To call André Ostertag a revolutionary winemaker is an understatement. He is legendary, a true pioneer and ardent environmentalist (as demonstrated in both his wine and his sculpture, another passion). After training in Burgundy, André returned to the family domaine in Alsace with renewed zeal: he lowered yields considerably and introduced viticultural and vinification techniques from other regions to his own home ground. Starting in 1997 his vineyards were converted to biodynamics.

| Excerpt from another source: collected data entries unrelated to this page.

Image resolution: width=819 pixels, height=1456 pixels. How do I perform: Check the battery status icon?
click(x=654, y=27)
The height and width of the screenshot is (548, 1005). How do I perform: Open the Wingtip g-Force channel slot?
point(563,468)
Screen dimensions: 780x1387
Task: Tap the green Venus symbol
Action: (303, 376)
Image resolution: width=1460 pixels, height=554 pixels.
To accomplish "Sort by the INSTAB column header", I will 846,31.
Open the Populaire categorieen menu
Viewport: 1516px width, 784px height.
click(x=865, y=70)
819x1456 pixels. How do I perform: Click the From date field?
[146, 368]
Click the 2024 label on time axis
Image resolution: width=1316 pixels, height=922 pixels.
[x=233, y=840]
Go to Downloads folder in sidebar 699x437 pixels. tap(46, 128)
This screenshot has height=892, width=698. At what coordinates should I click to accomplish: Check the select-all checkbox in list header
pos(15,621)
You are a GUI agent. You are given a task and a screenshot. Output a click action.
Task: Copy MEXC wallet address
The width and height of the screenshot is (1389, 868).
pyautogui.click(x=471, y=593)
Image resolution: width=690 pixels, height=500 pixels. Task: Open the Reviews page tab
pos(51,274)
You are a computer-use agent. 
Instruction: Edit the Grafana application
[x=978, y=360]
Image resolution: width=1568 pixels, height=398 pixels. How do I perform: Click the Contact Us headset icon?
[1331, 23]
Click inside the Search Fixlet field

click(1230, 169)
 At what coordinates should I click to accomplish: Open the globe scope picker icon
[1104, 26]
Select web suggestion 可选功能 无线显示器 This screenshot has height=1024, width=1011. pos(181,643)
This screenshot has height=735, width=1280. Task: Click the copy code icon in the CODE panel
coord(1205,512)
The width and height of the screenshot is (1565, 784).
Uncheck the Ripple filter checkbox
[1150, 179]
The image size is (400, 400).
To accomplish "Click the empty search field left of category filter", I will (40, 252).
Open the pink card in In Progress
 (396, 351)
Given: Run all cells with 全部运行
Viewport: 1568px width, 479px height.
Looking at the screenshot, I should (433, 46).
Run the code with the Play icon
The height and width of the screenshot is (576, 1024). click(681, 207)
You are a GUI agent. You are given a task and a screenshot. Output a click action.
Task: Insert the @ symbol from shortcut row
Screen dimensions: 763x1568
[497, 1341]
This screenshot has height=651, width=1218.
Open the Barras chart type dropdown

There is poetry to Ostertag’s practices. He looks for the nuance of terroir rather than the typicity of a grape varietal. In an act of rejection against the official classifications dictated by the Alsation A.O.C., he made up his own categories: Vins de Fruit that express fruit character rather than that of a specific vineyard site, Vins de Pierre reflecting the terroir from which they originate, and Vin de Temps that rely on time and weather to encourage the development of botrytis. He ferments the majority of his wines completely dry, so their versatility at the table surpasses that of many other wines from the region. In Ostertag’s experience, a careful use of oak subtly enhances the traditional Alsatian varietals from the Pinot family, giving them greater depth on the palate. He uses oak sourced exclusively from the Vosges Mountains and, for his Pinots, prefers barriques to the traditional foudres.
Clos Mathis is from a unique parcel in Ribeauville which all granite soils. It is both rich and electric, a benchmark bottle for what is possible for Alsatian Riesling.